Machines at Musée Mécanique
Machines at Musée Mécanique (Maggie Galloway/KQED)

Museum of Art and Digital Entertainment
Oakland
From Atari to the PlayStation 3, from old classics to new classics, “The MADE” houses thousands of playable video games, offers free programming classes for kids, lectures, tournaments, game development parties and community events like “Cosplay Comedy.”

The Museum of International Propaganda
San Rafael
In a former children’s shoe store, the museum displays 20th and 21st century political art from places like North Korea, Russia, Iran, China and the United States. The exhibits are grouped into several themes, techniques and styles of propaganda.

New Almaden Quicksilver Mining Museum
San Jose
Learn the history of mercury mining in the area, the technology used and the culture of various mining communities. Mining at New Almaden began in 1845, when a Mexican Cavalry officer found the red rock used by the Ohlone to paint the walls of the Santa Clara Mission contained mercury. The mercury could be used to process silver in Mexican mines.

The local order of Rosicrucians is planning a new museum to focus on alchemy.
The local order of Rosicrucians is planning a new museum to focus on alchemy. (Bert Johnson/KQED)

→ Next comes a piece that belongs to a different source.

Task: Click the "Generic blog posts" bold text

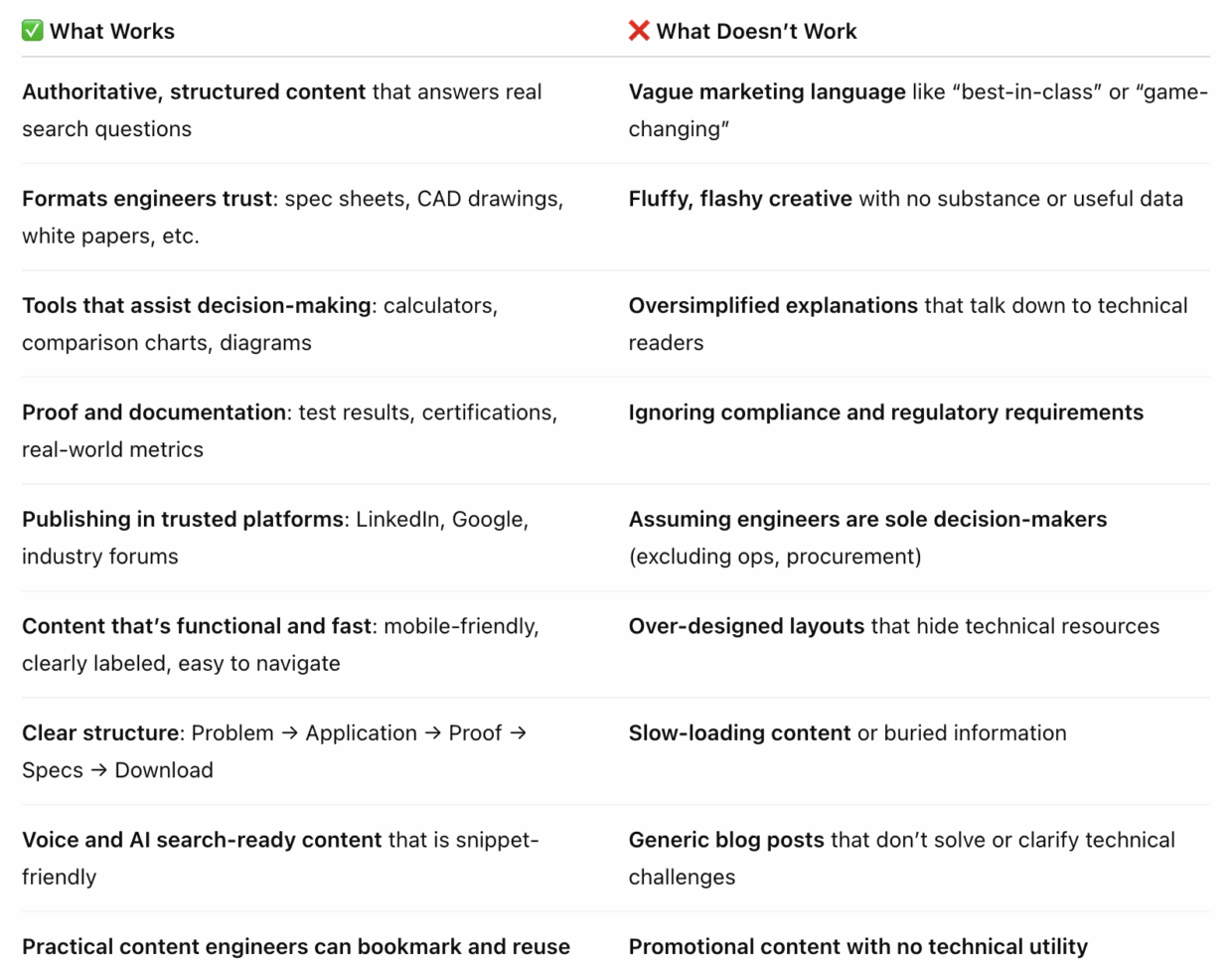Action: (726, 840)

Rosicrucian Egyptian Museum
San Jose
This museum boasts of a vast collection of artifacts: sculpture, jewelry, tools, ritual objects and, yes, mummies — both human and animal. There are also several high-quality replicas on display, including a cast of King Tutankhamun’s golden sarcophagus and the Rosetta Stone. As you’ll hear in our 2017 Bay Curious episode on the museum, many visitors say their highlight is the life-size tomb that is a composite replica of several real tombs in Egypt.

Santa Cruz Surfing Museum
Santa Cruz
Inside the Mark Abbott Memorial Lighthouse, which commemorates a surfer who died surfing at nearby Pleasure Point, this small museum covers over 100 years of surfing history in Santa Cruz. A plaque details how visiting royal Hawaiians kicked off the craze in 1885. You can learn more about it in this week’s Bay Curious episode.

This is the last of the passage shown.